> What is expected
Copy out every item below in full, wording included, shifting each coordinate in the answers by -128. Leave the pictures out.

> Material supplied
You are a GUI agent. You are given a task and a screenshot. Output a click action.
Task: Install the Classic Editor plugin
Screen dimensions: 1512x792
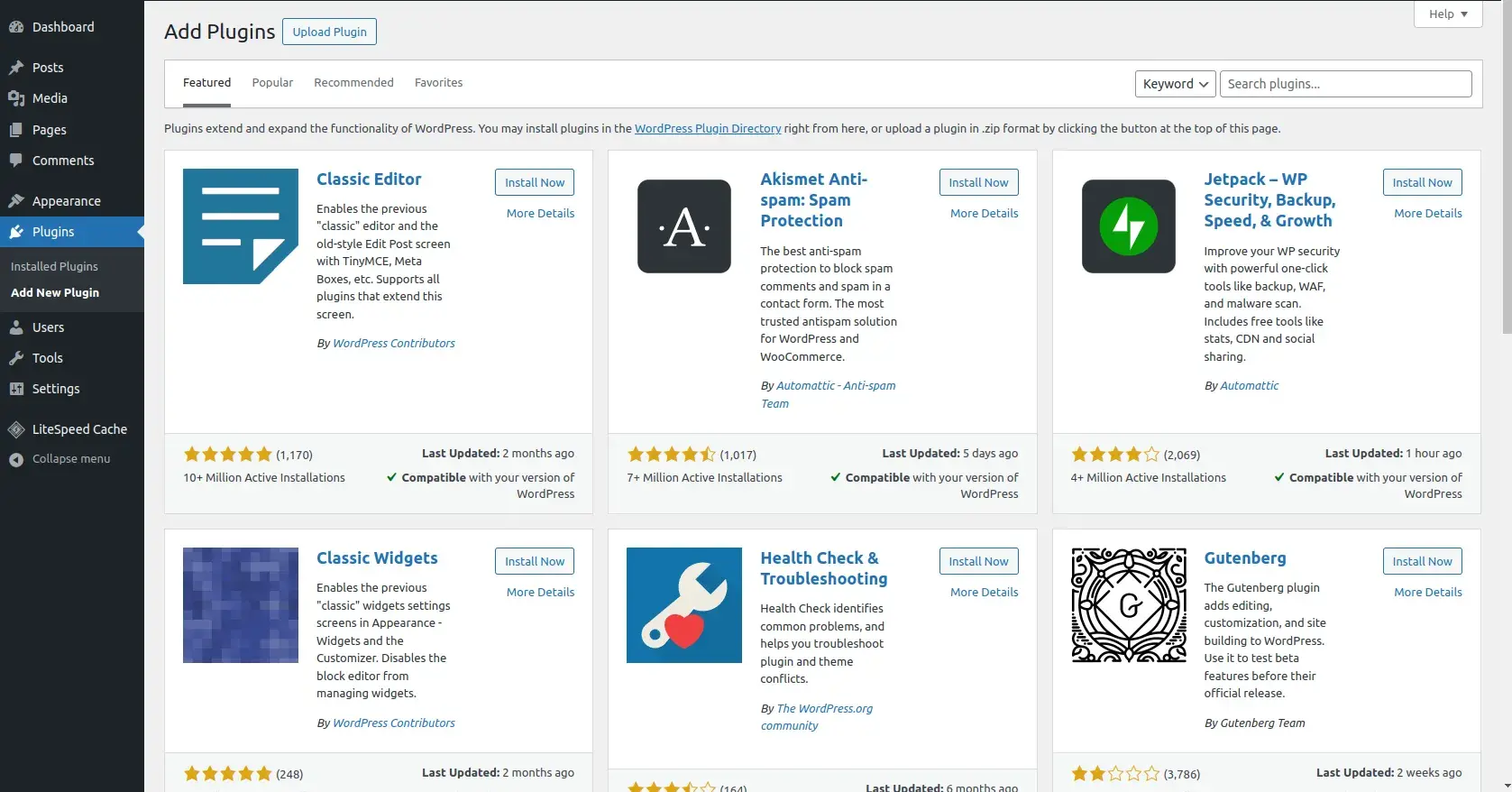[534, 182]
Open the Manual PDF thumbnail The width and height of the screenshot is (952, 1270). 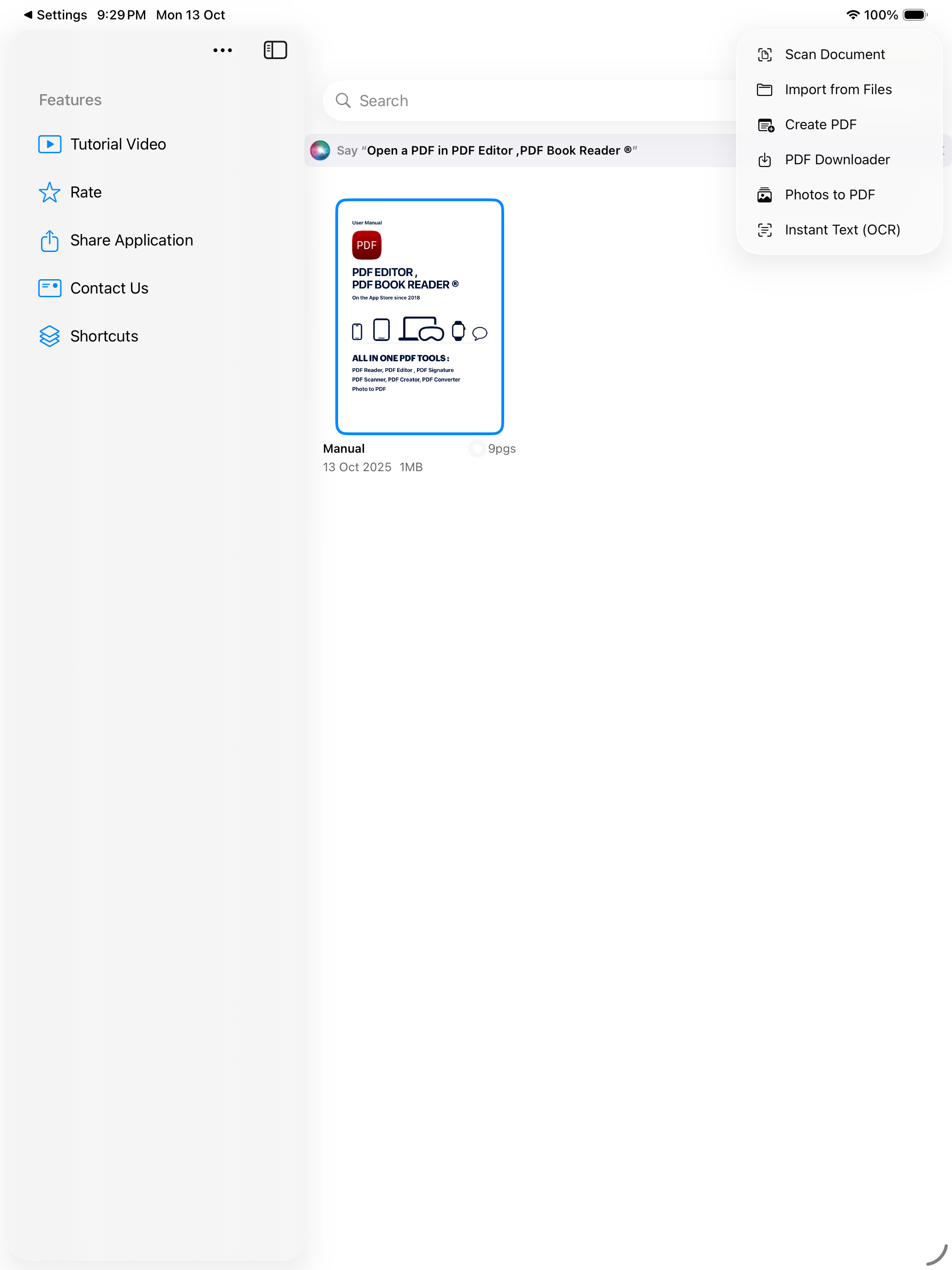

> Correct answer
You are a GUI agent. You are given a task and a screenshot. Output a click action.
Task: Install the Classic Editor plugin
Screen dimensions: 1512x792
[406, 54]
Open the Manual PDF thumbnail The width and height of the screenshot is (952, 1270). 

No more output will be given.